Segment Start: Dataset records

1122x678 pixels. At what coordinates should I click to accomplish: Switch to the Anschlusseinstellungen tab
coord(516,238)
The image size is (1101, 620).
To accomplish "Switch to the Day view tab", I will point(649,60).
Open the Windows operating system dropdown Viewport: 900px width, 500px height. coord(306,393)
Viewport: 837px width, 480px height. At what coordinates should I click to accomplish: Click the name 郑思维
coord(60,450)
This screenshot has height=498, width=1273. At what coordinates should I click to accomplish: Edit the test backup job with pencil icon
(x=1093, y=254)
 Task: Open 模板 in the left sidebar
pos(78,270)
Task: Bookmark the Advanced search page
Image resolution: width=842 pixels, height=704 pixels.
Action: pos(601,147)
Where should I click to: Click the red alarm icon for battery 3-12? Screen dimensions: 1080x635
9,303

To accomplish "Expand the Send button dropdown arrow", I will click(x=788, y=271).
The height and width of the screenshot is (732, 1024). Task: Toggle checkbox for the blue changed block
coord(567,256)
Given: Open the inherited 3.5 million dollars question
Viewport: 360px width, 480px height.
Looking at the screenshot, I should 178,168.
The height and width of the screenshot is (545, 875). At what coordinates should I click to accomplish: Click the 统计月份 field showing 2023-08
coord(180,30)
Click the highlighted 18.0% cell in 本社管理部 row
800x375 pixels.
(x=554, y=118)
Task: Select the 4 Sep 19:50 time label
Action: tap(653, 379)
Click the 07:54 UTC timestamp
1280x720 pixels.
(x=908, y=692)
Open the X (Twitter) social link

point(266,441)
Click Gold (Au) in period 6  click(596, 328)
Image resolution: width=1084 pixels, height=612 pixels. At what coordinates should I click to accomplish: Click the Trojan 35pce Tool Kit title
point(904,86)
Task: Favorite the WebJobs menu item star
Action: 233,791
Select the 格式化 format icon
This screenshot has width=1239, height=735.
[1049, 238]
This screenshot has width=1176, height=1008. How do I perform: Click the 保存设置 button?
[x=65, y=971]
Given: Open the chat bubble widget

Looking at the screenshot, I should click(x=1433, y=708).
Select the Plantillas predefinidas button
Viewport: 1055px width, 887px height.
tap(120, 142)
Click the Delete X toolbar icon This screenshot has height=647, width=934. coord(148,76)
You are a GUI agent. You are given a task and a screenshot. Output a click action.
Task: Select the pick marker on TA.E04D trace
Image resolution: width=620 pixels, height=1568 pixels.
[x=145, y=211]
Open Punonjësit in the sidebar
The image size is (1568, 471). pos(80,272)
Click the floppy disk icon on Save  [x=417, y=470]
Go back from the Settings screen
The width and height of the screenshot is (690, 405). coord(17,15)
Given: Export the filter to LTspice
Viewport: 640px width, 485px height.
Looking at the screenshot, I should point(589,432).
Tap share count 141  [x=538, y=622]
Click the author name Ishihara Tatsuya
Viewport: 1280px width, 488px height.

Segment End: Dataset records

** What is required **
Output every line above without altering anything.

** Solution below **
1122x678 pixels. At what coordinates should I click to accomplish: Switch to the Anschlusseinstellungen tab
coord(516,238)
The image size is (1101, 620).
To accomplish "Switch to the Day view tab", I will point(649,60).
Open the Windows operating system dropdown Viewport: 900px width, 500px height. coord(306,393)
Viewport: 837px width, 480px height. At what coordinates should I click to accomplish: Click the name 郑思维
coord(60,450)
This screenshot has height=498, width=1273. At what coordinates should I click to accomplish: Edit the test backup job with pencil icon
(x=1093, y=254)
 Task: Open 模板 in the left sidebar
pos(78,270)
Task: Bookmark the Advanced search page
Image resolution: width=842 pixels, height=704 pixels.
Action: pos(601,147)
Where should I click to: Click the red alarm icon for battery 3-12? Screen dimensions: 1080x635
9,303

To accomplish "Expand the Send button dropdown arrow", I will click(x=788, y=271).
The height and width of the screenshot is (732, 1024). Task: Toggle checkbox for the blue changed block
coord(567,256)
Given: Open the inherited 3.5 million dollars question
Viewport: 360px width, 480px height.
Looking at the screenshot, I should 178,168.
The height and width of the screenshot is (545, 875). At what coordinates should I click to accomplish: Click the 统计月份 field showing 2023-08
coord(180,30)
Click the highlighted 18.0% cell in 本社管理部 row
800x375 pixels.
(x=554, y=118)
Task: Select the 4 Sep 19:50 time label
Action: tap(653, 379)
Click the 07:54 UTC timestamp
1280x720 pixels.
(x=908, y=692)
Open the X (Twitter) social link

point(266,441)
Click Gold (Au) in period 6  click(596, 328)
Image resolution: width=1084 pixels, height=612 pixels. At what coordinates should I click to accomplish: Click the Trojan 35pce Tool Kit title
point(904,86)
Task: Favorite the WebJobs menu item star
Action: 233,791
Select the 格式化 format icon
This screenshot has width=1239, height=735.
[1049, 238]
This screenshot has width=1176, height=1008. How do I perform: Click the 保存设置 button?
[x=65, y=971]
Given: Open the chat bubble widget

Looking at the screenshot, I should click(x=1433, y=708).
Select the Plantillas predefinidas button
Viewport: 1055px width, 887px height.
tap(120, 142)
Click the Delete X toolbar icon This screenshot has height=647, width=934. coord(148,76)
You are a GUI agent. You are given a task and a screenshot. Output a click action.
Task: Select the pick marker on TA.E04D trace
Image resolution: width=620 pixels, height=1568 pixels.
[x=145, y=211]
Open Punonjësit in the sidebar
The image size is (1568, 471). pos(80,272)
Click the floppy disk icon on Save  [x=417, y=470]
Go back from the Settings screen
The width and height of the screenshot is (690, 405). coord(17,15)
Given: Export the filter to LTspice
Viewport: 640px width, 485px height.
Looking at the screenshot, I should point(589,432).
Tap share count 141  [x=538, y=622]
Click the author name Ishihara Tatsuya
Viewport: 1280px width, 488px height.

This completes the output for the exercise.